# November Nor' easter



## snafu (Nov 13, 2009)

Looks like we have a Nor'easter spinning to the south of us, and a quick peek at the forecast looks all green, no pinks or whites. Then again I only looked at weather.com. So is this going to be a washout or what?

btw - wth is up with the weather channel showing a movie tonight? And why Misery? Is this a first?


----------



## billski (Nov 13, 2009)

snafu said:


> Looks like we have a Nor'easter spinning to the south of us, and a quick peek at the forecast looks all green, no pinks or whites. Then again I only looked at weather.com. So is this going to be a washout or what?
> 
> btw - wth is up with the weather channel showing a movie tonight? And why Misery? Is this a first?



Because they don't have enough bad weather news to alarm all the soccer moms and dads with...:x


----------



## 4aprice (Nov 13, 2009)

snafu said:


> Looks like we have a Nor'easter spinning to the south of us, and a quick peek at the forecast looks all green, no pinks or whites. Then again I only looked at weather.com. So is this going to be a washout or what?
> 
> btw - wth is up with the weather channel showing a movie tonight? And why Misery? Is this a first?



The Weather Channel has become a joke since NBC (GE) took it over.  Al Roker is a baffoon IMO.  
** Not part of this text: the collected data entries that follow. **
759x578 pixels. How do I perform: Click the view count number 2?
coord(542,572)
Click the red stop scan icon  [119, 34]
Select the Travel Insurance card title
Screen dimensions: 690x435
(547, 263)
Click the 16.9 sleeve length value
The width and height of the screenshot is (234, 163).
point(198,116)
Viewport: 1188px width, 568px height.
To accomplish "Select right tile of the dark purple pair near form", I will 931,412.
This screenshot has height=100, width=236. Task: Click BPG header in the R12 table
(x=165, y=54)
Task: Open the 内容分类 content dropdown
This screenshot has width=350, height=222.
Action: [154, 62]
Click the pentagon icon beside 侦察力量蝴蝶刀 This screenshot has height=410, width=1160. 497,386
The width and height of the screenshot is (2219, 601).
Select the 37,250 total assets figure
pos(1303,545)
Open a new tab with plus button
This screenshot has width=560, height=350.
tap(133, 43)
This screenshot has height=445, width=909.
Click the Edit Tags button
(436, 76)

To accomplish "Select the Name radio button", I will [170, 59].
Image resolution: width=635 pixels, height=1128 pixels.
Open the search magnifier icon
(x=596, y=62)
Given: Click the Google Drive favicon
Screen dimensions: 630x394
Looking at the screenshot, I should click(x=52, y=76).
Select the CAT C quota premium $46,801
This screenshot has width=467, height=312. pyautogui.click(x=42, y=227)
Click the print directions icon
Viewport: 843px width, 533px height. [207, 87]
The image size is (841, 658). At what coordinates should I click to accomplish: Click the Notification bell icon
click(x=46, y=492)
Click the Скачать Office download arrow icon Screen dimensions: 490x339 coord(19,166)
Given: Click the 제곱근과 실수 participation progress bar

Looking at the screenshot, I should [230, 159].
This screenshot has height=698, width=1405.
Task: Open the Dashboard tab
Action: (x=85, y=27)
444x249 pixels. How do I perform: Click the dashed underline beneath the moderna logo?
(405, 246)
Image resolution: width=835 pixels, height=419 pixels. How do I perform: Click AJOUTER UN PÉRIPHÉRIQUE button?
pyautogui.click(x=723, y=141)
This storm to me is very similar to the Noreaster in Dec 1992.  The coast is taking a good pounding.  Too bad there is no cold air around to tap.  I'm sure NJ will take plenty of my tax $ to replenish the beaches (which I never use) and ignore Lake Hopatcong again (end rant).  The storm in Dec 1992 had some cold air and socked the Catskills big time.  I remember going to Belleayre the Sunday afterwards and having a wonderful day with powder and about 90% of the mountain open and no one there.  One of those unforgettable moments.  The winter of 92/93 was one of my favorites, climaxing with the March Super Storm.  I would be very pleased with a repeat of that one.  

BTW There are rumors of a pattern change for late Nov/early Dec.  Keeping my fingers crossed

Alex

Lake Hopatcong, NJ


----------



## Johnskiismore (Nov 13, 2009)

snafu said:


> btw - wth is up with the weather channel showing a movie tonight? And why Misery? Is this a first?



I have been wondering the samething!


----------



## tarponhead (Nov 13, 2009)

4aprice said:


> The Weather Channel has become a joke since NBC (GE) took it over.  Al Roker is a baffoon IMO.



This one is mgenerally more reliable then the weather channel. I also like the technical discussions.

http://www.wunderground.com/


----------



## Harvey (Nov 13, 2009)

*it's too warm*

Hey tarponhead.... I was wondering...is it:

tarp on head

or

tarpon head

or

something else

?

:smile:


----------



## tarponhead (Nov 13, 2009)

harvey44 said:


> Hey tarponhead.... I was wondering...is it:
> 
> 
> 
> tarpon head




that one :beer:


----------



## abc (Nov 13, 2009)

snafu said:


> btw - wth is up with the weather channel showing a movie tonight? And why Misery? Is this a first?


Weather channel is irrelavent. 

It's been irrelavent since the internet become mainstream. More and more so as most of us get instant weather info online than on TV. This is definitely one of the casualty TV people been worrying about the popularity of internet. It rather prove the point.


----------



## billski (Nov 14, 2009)

tarponhead said:


> This one is mgenerally more reliable then the weather channel. I also like the technical discussions.
> 
> http://www.wunderground.com/



Weather Underground generates no original content.  It aggregates NWS data and makes it prettier.


----------



## tarponhead (Nov 14, 2009)

yeah, from noaa, but like i said I like the discussions. Doc Masters actually does do an original analysis/predictions. But he is more of a hurricane guy which I realize has little relevence here...


----------



## Grassi21 (Nov 14, 2009)

billski said:


> Because they don't have enough bad weather news to alarm all the soccer moms and dads with...:x



So true.


----------



## RootDKJ (Nov 14, 2009)

This weather blows.  Bring the cold and snowy.  Let the soccer moms panic.  Most of them should have a healthy supply of prozac anyway.


----------



## abc (Nov 14, 2009)

billski said:


> Weather Underground generates no original content.  It aggregates NWS data and makes it prettier.


But who does? (generate "original content"?)

It had always been my impression all weather forecast come from NWS...


----------